Fidèle à lui-même, Alexandre Poulin proposera des histoires entre ses pièces musicales. «Souvent, ça a l'air un peu alambiqué, convient-il. En fin de parcours, tout ça a un certain sens, comme si je n'avais raconté qu'une seule histoire durant la soirée.»

Quelque 70 représentations ont été données en 2014 lors de la tournée Le mouvement des marées, dont une quinzaine en Europe. «Il en reste autant à venir», poursuit Alexandre Poulin.

Sa tournée 2015 s'arrêtera dans plusieurs villes du Québec, puis débarquera en Europe au printemps et à l'automne. Vivre de sa passion et voyager, c'est comme s'il avait «gagné à loterie», dit-il, précisant qu'il ne quitte pas plus de deux semaines à la fois et quatre fois par année.

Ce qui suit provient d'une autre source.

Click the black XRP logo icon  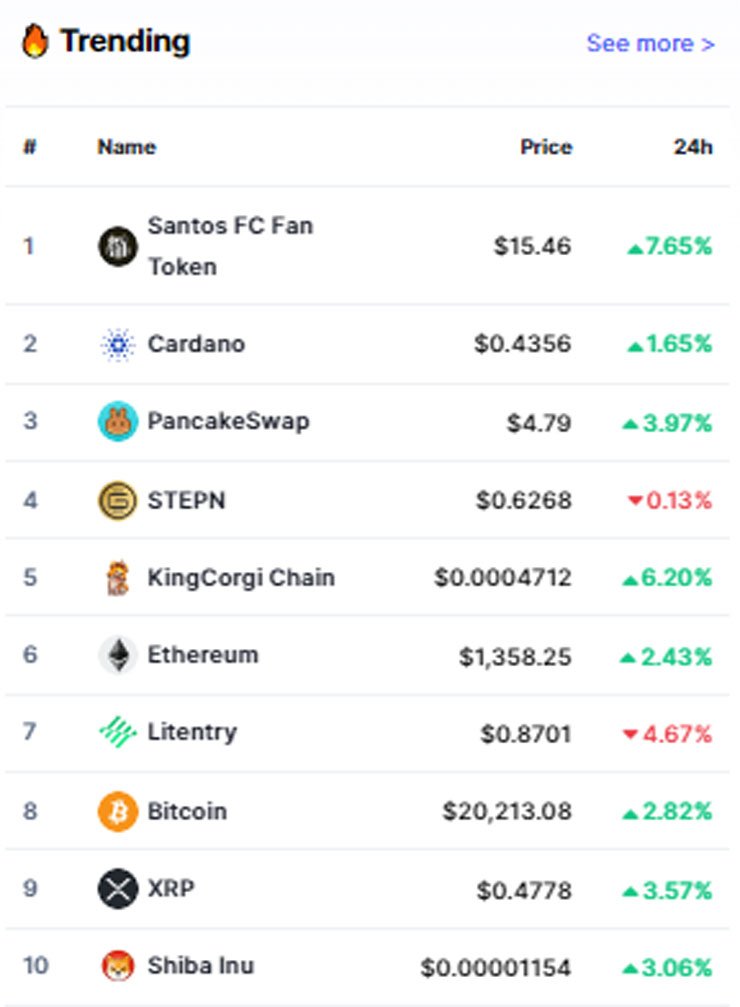pyautogui.click(x=118, y=889)
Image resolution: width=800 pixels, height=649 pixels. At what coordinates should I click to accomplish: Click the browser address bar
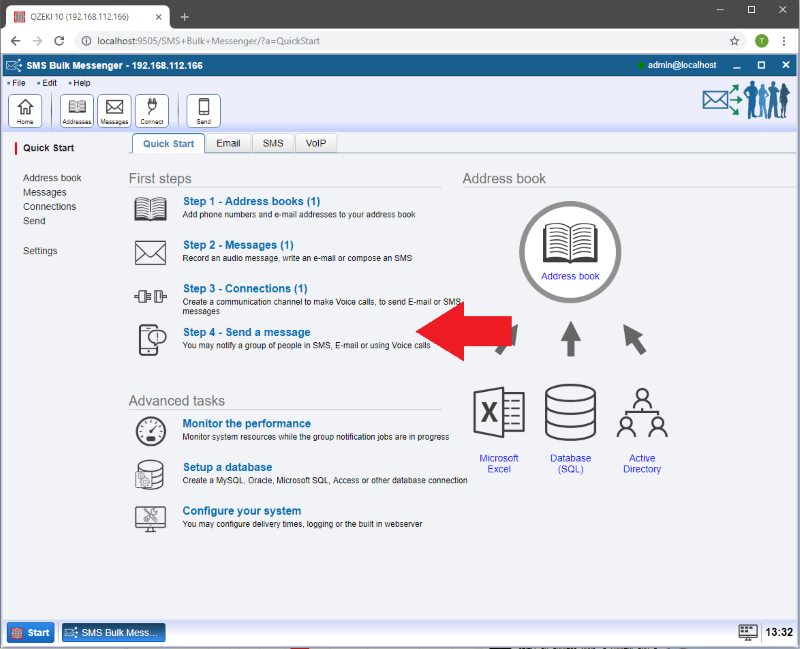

«Ça fait une espèce d'équilibre entre la vie personnelle et familiale. Et c'est suffisant pour nourrir le public et arriver à faire avancer ma carrière là-bas sans pour autant la faire reculer ici. C'est toujours ça le risque. C'est un danger calculé de passer ton temps à t'en aller et à revenir. Je pense qu'on a trouvé une forme d'équilibre qui me permet d'assumer la tournée à 100% au Québec et idem de l'autre côté.»

Un quatrième album en tête

Alexandre Poulin avoue qu'il n'y a pas beaucoup de place dans son agenda pour réaliser d'autres projets musicaux en ce moment. N'empêche que l'idée d'un quatrième album «germe petit à petit», confie-t-il.

Il faut dire que son dernier album a été lancé il y a moins de deux ans. «En tant qu'auteur-compositeur-interprète, comme je raconte ce que je vis ou les histoires qu'on me raconte, j'ai besoin de beaucoup de route entre chaque album pour avoir l'impression de présenter quelque chose de nouveau, renchérit-il. Je commence à travailler ça, mais on est vraiment dans les prémisses du prochain album.»

Papa d'une fillette, Alexandre Poulin savoure pleinement sa vie familiale. «Je rêvais d'être papa depuis tellement d'années que je fais juste vivre mon trip. Je suis complètement gaga. J'essaie d'en parler le moins possible, mais c'est vraiment les plus beaux moments de ma vie, confie-t-il. Avec ma blonde, on a énormément de temps de qualité avec la petite. On capote!»

Sa fillette sera incontestablement une source d'inspiration lors de ses prochaines créations. «Peut-être. Sûrement. D'une façon ou d'une autre, tu n'as pas le choix parce que ça change le gars, donc ça change l'artiste et la vision que tu as de la vie. Je vais essayer d'éviter de faire quatre chansons qui portent son nom sur le prochain album. Il y a une limite qu'il ne faut pas dépasser!», dit-il en rigolant.